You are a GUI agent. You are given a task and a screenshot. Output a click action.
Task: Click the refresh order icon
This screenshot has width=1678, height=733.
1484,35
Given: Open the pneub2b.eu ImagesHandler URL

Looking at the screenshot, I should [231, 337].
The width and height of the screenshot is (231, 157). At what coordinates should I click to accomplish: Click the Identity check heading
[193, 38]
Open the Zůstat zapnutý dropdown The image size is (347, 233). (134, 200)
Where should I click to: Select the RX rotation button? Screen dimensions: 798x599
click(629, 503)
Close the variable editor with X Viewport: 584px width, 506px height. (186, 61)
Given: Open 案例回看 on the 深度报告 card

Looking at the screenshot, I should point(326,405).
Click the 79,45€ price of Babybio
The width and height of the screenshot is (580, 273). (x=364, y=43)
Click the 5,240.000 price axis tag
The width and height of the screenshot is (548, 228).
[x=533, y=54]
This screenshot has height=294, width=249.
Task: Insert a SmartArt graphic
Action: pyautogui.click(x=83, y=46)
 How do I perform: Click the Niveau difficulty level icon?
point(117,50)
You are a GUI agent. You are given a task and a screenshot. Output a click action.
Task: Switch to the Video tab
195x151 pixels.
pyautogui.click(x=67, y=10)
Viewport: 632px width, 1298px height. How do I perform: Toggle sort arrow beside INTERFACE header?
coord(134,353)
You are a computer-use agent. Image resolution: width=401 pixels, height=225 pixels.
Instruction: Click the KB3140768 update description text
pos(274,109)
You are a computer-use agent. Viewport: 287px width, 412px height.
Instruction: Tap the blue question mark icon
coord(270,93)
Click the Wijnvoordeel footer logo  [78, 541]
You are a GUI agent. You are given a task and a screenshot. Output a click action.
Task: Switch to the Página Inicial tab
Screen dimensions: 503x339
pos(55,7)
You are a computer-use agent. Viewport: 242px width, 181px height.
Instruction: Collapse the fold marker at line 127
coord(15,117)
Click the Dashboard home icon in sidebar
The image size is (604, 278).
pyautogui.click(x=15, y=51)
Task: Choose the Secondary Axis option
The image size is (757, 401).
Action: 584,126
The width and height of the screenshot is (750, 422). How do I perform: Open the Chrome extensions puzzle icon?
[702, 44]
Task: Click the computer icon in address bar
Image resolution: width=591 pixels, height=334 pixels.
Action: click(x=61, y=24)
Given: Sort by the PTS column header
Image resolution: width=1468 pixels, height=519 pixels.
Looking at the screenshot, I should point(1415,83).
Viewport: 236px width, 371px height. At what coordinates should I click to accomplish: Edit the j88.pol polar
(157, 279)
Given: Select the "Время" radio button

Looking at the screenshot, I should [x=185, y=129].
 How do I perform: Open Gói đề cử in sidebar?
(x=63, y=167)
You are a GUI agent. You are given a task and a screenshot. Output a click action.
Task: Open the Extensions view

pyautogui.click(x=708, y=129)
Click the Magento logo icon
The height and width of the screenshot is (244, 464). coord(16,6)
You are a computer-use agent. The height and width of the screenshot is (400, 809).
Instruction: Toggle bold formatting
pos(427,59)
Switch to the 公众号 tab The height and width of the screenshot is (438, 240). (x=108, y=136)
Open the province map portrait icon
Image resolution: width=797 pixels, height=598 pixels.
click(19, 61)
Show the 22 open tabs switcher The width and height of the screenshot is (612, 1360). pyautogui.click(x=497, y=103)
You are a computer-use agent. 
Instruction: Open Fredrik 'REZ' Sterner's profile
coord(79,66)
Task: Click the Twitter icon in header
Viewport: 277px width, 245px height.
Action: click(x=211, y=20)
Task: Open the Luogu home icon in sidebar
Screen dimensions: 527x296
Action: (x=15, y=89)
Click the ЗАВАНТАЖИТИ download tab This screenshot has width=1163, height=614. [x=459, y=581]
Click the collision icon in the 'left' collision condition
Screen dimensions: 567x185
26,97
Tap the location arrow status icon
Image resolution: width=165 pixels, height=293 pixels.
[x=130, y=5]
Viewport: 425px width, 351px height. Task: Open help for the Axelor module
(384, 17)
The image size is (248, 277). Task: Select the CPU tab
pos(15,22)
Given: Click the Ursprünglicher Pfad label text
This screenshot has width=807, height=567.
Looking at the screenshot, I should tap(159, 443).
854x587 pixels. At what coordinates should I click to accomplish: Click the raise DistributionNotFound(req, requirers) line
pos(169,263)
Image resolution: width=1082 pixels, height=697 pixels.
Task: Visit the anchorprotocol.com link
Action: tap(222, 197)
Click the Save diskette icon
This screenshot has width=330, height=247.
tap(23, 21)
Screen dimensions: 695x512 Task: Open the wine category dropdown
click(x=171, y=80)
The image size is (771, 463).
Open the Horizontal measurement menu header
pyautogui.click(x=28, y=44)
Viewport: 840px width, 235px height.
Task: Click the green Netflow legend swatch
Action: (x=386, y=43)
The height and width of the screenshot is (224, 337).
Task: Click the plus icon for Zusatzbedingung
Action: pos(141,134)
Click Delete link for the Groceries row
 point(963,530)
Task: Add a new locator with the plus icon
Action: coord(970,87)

+---+

WORK TO BE COMPLETED
Write out every entry exactly as given.

SOLUTION TO THIS PROBLEM
You are a GUI agent. You are given a task and a screenshot. Output a click action.
Task: Click the refresh order icon
This screenshot has width=1678, height=733.
1484,35
Given: Open the pneub2b.eu ImagesHandler URL

Looking at the screenshot, I should [231, 337].
The width and height of the screenshot is (231, 157). At what coordinates should I click to accomplish: Click the Identity check heading
[193, 38]
Open the Zůstat zapnutý dropdown The image size is (347, 233). (134, 200)
Where should I click to: Select the RX rotation button? Screen dimensions: 798x599
click(629, 503)
Close the variable editor with X Viewport: 584px width, 506px height. (186, 61)
Given: Open 案例回看 on the 深度报告 card

Looking at the screenshot, I should point(326,405).
Click the 79,45€ price of Babybio
The width and height of the screenshot is (580, 273). (x=364, y=43)
Click the 5,240.000 price axis tag
The width and height of the screenshot is (548, 228).
[x=533, y=54]
This screenshot has height=294, width=249.
Task: Insert a SmartArt graphic
Action: pyautogui.click(x=83, y=46)
 How do I perform: Click the Niveau difficulty level icon?
point(117,50)
You are a GUI agent. You are given a task and a screenshot. Output a click action.
Task: Switch to the Video tab
195x151 pixels.
pyautogui.click(x=67, y=10)
Viewport: 632px width, 1298px height. How do I perform: Toggle sort arrow beside INTERFACE header?
coord(134,353)
You are a computer-use agent. Image resolution: width=401 pixels, height=225 pixels.
Instruction: Click the KB3140768 update description text
pos(274,109)
You are a computer-use agent. Viewport: 287px width, 412px height.
Instruction: Tap the blue question mark icon
coord(270,93)
Click the Wijnvoordeel footer logo  [78, 541]
You are a GUI agent. You are given a task and a screenshot. Output a click action.
Task: Switch to the Página Inicial tab
Screen dimensions: 503x339
pos(55,7)
You are a computer-use agent. Viewport: 242px width, 181px height.
Instruction: Collapse the fold marker at line 127
coord(15,117)
Click the Dashboard home icon in sidebar
The image size is (604, 278).
pyautogui.click(x=15, y=51)
Task: Choose the Secondary Axis option
The image size is (757, 401).
Action: 584,126
The width and height of the screenshot is (750, 422). How do I perform: Open the Chrome extensions puzzle icon?
[702, 44]
Task: Click the computer icon in address bar
Image resolution: width=591 pixels, height=334 pixels.
Action: click(x=61, y=24)
Given: Sort by the PTS column header
Image resolution: width=1468 pixels, height=519 pixels.
Looking at the screenshot, I should point(1415,83).
Viewport: 236px width, 371px height. At what coordinates should I click to accomplish: Edit the j88.pol polar
(157, 279)
Given: Select the "Время" radio button

Looking at the screenshot, I should [x=185, y=129].
 How do I perform: Open Gói đề cử in sidebar?
(x=63, y=167)
You are a GUI agent. You are given a task and a screenshot. Output a click action.
Task: Open the Extensions view

pyautogui.click(x=708, y=129)
Click the Magento logo icon
The height and width of the screenshot is (244, 464). coord(16,6)
You are a computer-use agent. The height and width of the screenshot is (400, 809).
Instruction: Toggle bold formatting
pos(427,59)
Switch to the 公众号 tab The height and width of the screenshot is (438, 240). (x=108, y=136)
Open the province map portrait icon
Image resolution: width=797 pixels, height=598 pixels.
click(19, 61)
Show the 22 open tabs switcher The width and height of the screenshot is (612, 1360). pyautogui.click(x=497, y=103)
You are a computer-use agent. 
Instruction: Open Fredrik 'REZ' Sterner's profile
coord(79,66)
Task: Click the Twitter icon in header
Viewport: 277px width, 245px height.
Action: click(x=211, y=20)
Task: Open the Luogu home icon in sidebar
Screen dimensions: 527x296
Action: (x=15, y=89)
Click the ЗАВАНТАЖИТИ download tab This screenshot has width=1163, height=614. [x=459, y=581]
Click the collision icon in the 'left' collision condition
Screen dimensions: 567x185
26,97
Tap the location arrow status icon
Image resolution: width=165 pixels, height=293 pixels.
[x=130, y=5]
Viewport: 425px width, 351px height. Task: Open help for the Axelor module
(384, 17)
The image size is (248, 277). Task: Select the CPU tab
pos(15,22)
Given: Click the Ursprünglicher Pfad label text
This screenshot has width=807, height=567.
Looking at the screenshot, I should tap(159, 443).
854x587 pixels. At what coordinates should I click to accomplish: Click the raise DistributionNotFound(req, requirers) line
pos(169,263)
Image resolution: width=1082 pixels, height=697 pixels.
Task: Visit the anchorprotocol.com link
Action: tap(222, 197)
Click the Save diskette icon
This screenshot has width=330, height=247.
tap(23, 21)
Screen dimensions: 695x512 Task: Open the wine category dropdown
click(x=171, y=80)
The image size is (771, 463).
Open the Horizontal measurement menu header
pyautogui.click(x=28, y=44)
Viewport: 840px width, 235px height.
Task: Click the green Netflow legend swatch
Action: (x=386, y=43)
The height and width of the screenshot is (224, 337).
Task: Click the plus icon for Zusatzbedingung
Action: pos(141,134)
Click Delete link for the Groceries row
 point(963,530)
Task: Add a new locator with the plus icon
Action: coord(970,87)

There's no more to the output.